§ TEXTE SOURCE:
☆ ☆ ☆ ☆ ☆ ☆ ☆

Résumé : Depuis une dizaine d’années, des injonctions à la piété et à la réussite transforment les pratiques des musulmans sunnites. Ces injonctions créent des dynamiques économiques inédites d’offre d’objets-supports, de techniques et de formations qui circulent et s’insèrent dans un mouvement transnational. Débattus par différentes autorités et les fidèles, ces nouveaux usages s’accompagnent d’une production normative qui induit des accommodements. Cependant, ces nouvelles offres restent socialement invisibles car l’attention se concentre sur les radicalisations. Mots-clés : islam, économie, matérialités, piété, Europe, Maghreb, Amérique Résumé : Mon doctorat sur les procédés de l’apprentissage religieux islamique a permis de faire ressortir l’articulation entre dogme, pratiques et éthique. Ces derniers se répondent en permanence et se manifestent socialement comme des savoirs : savoir-faire, savoir-dire et savoir-ressentir, acquis et transmis au quotidien. Ces résultats en contexte minoritaire posent la question de l’identité d’un croire spécifique. En effet, les divers procédés de transmission mis au jour ne sont sans doute pas particuliers à l’islam.
Ce programme propose d’analyser des « modernités plurielles » dans le sillage d’une croissance sans précédent du marché de la piété et de la réussite islamiques. Il se fonde sur les hypothèses A) que cette évolution est façonnée par une éthique de la réussite, B) que les matérialités constituent des supports moraux et C) qu’elles contribuent aussi à la fabrique des autorités religieuses et civiles.
Loin de souscrire à l’idée que ces manifestations participent d’une standardisation des pratiques, il s’agit de comprendre les profils sociologiques des musulmans concernés par ces offres et de voir si ces dernières reflètent des appartenances à des courants ou mouvances spécifiques de l’islam. Se pencher sur cette prolifération et sur les dynamiques plurielles de transformation, tout en tenant compte de leur historicité, permet d’appréhender ce qui est construit comme religieux, aussi bien du côté des autorités religieuses et des croyants, que des autorités civiles et de la société.
Ce projet de recherche propose une anthropologie à la croisée de la technique, de l’économie, du politique et du religieux. Mobilisant une ethnographie du quotidien et du détail dans les institutions islamiques sunnites (mosquées, associations, etc.), les entreprises et les familles en France – puis au Maroc et au Canada dans le cadre d’un programme international – il portera sur les matérialités : objets (jouets, vêtements, produits de beauté, stylet lecteur de Coran, etc.) et dispositifs de formation religieuse (techniques de développement personnel et pédagogies alternatives).Profession de foi, bar-mitzvah et khâtima : rites familiaux, de passage et d’institution ?

☆ ☆ ☆ ☆ ☆ ☆ ☆

§ Entrées de désignation de mots et d’éléments:
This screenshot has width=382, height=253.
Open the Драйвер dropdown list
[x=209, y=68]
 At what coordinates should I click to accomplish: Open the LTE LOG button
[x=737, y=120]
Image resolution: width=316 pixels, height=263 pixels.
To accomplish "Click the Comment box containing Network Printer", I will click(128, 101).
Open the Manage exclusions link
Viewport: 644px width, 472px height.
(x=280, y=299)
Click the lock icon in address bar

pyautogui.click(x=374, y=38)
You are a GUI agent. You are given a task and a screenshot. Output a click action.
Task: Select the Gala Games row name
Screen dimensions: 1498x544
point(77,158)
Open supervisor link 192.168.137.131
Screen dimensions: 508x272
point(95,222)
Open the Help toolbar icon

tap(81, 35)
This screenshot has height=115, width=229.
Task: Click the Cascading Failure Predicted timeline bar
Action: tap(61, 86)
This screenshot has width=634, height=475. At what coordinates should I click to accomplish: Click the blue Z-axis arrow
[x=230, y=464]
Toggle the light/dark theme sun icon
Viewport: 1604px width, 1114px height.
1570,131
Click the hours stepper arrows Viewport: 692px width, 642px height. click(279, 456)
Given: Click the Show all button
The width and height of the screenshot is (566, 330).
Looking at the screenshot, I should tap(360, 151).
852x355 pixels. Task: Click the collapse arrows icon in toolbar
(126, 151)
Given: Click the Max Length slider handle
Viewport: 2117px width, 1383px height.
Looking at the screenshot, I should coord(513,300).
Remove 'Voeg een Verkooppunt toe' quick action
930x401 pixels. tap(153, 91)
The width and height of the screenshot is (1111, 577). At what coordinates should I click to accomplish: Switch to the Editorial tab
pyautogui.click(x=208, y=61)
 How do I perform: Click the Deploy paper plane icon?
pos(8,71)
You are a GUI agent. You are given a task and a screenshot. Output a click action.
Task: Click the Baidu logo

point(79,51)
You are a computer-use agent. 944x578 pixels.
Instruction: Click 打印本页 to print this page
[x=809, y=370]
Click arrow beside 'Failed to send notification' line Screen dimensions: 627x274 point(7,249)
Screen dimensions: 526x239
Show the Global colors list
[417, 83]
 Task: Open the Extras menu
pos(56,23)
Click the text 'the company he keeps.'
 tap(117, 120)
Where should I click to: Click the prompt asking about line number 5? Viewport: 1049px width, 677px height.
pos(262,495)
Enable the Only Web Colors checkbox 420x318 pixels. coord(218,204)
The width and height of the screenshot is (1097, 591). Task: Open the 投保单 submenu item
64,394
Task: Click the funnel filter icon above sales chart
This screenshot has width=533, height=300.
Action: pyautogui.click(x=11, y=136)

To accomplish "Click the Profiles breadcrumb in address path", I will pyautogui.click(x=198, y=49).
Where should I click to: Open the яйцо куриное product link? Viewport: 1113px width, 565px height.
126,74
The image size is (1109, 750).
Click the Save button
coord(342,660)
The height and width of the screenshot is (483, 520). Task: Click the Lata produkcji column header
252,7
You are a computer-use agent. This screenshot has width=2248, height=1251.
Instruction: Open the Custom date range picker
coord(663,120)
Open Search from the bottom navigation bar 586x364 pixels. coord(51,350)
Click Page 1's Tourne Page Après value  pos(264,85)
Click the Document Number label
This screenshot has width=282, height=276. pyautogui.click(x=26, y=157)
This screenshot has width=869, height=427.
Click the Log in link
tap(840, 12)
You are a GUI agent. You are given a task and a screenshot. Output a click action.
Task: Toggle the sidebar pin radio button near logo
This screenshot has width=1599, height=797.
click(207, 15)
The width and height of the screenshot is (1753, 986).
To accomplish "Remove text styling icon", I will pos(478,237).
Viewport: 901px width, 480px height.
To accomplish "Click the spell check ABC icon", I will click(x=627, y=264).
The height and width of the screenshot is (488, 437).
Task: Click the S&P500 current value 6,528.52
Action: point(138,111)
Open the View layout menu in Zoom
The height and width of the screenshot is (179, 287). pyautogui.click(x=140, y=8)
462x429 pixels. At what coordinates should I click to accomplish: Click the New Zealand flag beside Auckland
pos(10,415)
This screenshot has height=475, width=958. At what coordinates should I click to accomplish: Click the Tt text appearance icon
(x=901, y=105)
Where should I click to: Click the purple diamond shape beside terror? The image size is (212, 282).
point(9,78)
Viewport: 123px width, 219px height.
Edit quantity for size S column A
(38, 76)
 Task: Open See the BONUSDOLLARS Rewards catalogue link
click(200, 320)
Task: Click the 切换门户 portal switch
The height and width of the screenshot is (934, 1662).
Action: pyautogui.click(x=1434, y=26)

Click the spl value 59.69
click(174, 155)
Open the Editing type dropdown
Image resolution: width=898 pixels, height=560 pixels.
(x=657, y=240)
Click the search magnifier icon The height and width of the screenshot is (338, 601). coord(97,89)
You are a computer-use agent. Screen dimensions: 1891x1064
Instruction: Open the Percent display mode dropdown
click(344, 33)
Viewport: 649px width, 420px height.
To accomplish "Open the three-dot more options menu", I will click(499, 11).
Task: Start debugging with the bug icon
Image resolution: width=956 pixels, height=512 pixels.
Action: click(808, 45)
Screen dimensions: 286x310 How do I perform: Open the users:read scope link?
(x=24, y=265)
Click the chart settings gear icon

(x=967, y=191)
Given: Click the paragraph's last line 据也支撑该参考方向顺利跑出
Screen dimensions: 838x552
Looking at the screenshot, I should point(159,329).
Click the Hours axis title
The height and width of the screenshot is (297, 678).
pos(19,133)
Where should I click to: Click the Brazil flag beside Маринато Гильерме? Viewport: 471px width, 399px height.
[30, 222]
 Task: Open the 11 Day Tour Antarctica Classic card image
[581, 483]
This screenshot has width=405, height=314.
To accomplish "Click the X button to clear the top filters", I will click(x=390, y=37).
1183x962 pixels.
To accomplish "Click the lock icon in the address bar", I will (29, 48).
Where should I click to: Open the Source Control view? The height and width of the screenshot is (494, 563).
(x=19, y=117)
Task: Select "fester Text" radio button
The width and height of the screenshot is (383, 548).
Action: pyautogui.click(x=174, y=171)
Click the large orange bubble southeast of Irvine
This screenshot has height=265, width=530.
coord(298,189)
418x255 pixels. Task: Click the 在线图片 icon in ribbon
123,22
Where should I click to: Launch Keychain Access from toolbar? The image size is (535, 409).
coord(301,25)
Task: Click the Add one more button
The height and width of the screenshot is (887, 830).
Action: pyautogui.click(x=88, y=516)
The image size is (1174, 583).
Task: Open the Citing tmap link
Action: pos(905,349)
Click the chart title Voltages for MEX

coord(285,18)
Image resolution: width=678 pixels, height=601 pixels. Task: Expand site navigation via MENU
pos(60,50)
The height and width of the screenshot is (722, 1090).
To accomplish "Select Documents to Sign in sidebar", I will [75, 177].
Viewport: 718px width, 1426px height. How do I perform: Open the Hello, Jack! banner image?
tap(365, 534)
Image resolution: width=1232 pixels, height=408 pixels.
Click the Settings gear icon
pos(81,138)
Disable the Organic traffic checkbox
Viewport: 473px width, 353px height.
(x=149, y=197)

☆ ☆ ☆ ☆ ☆ ☆ ☆

§ VOTRE TÂCHE: Recopiez mot pour mot le passage du texte source allant de « Ce programme propose » jusqu’à « religieuses et civiles. ».

§ LA RÉPONSE:
Ce programme propose d’analyser des « modernités plurielles » dans le sillage d’une croissance sans précédent du marché de la piété et de la réussite islamiques. Il se fonde sur les hypothèses A) que cette évolution est façonnée par une éthique de la réussite, B) que les matérialités constituent des supports moraux et C) qu’elles contribuent aussi à la fabrique des autorités religieuses et civiles.